Reviewers

Reviewers are asked to provide a general assessment of the paper, to make a recommendation regarding acceptance, and to provide detailed, constructive comments using the main section headings of the paper, that will help the author(s) improve their manuscript. Where possible, reviewers should provide references to support their comments. All reviewer comments sent to authors will be in an anonymised form.

Reviewers are not expected to correct spelling and grammar; if accepted, the paper will be fully proof read and edited.

Reviewers should alert the editors if they suspect unethical behaviour in the conduct of the research or its reporting eg. plagiarism.

Reviewers should aim to keep to agreed deadlines wherever possible. If a reviewer anticipates a problem in meeting the deadline for returning a review, they should email editor@selfcarejournal.com as soon as possible.

Confidentiality: All manuscripts sent for peer review are confidential documents until formally published. Therefore, reviewers and members of the editorial staff must respect the authors’ rights by not publicly discussing the authors’ work or appropriating their ideas before the manuscript is published. Reviewers are not permitted to make copies of the manuscript for their files and are prohibited from sharing it with others, except with the editor’s permission. Reviewers should delete copies of manuscripts after submitting reviews.

Reviewers are asked to declare any competing or conflicting interests.


 

Guidelines for Recommendation

Minor revision: Recommended when the paper reports good research, but there are some minor issues requiring expansion or clarification.
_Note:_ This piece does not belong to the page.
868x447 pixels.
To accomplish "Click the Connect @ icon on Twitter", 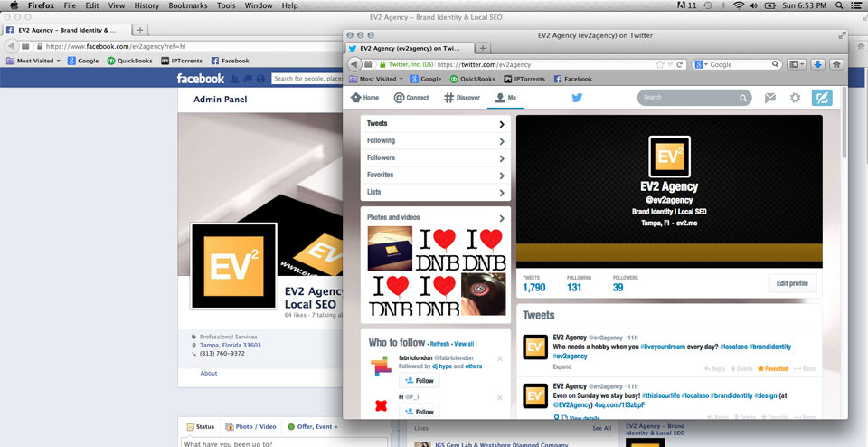I will [410, 98].
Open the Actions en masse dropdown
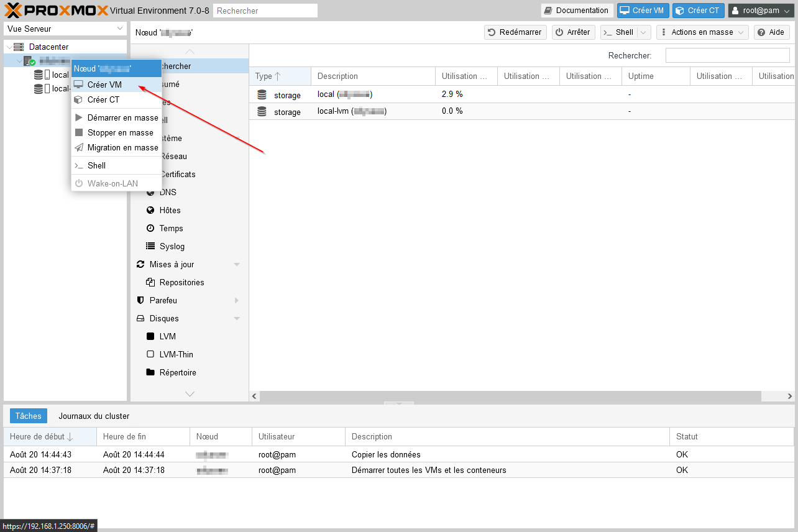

Major revision: Recommended if, for example, additional controls are required to support the claims or the conclusion is not supported by the data, if further analysis is required that might change the conclusions, or if the methods used are inadequate or statistical errors have been made. If a study design cannot support the authors’ conclusions, it may be that some important or valuable messages can still be derived from the data, in which case, reviewers might suggest that a paper be rewritten as a short communication.

Rejection: Used for a study that is fundamentally flawed, extremely underpowered or adds no new knowledge.

Resubmission as short communication: Small studies reporting pilot data or novel ideas, or studies from developing countries that are not original but indicate good work, may be examples of papers suitable for resubmission as short communications.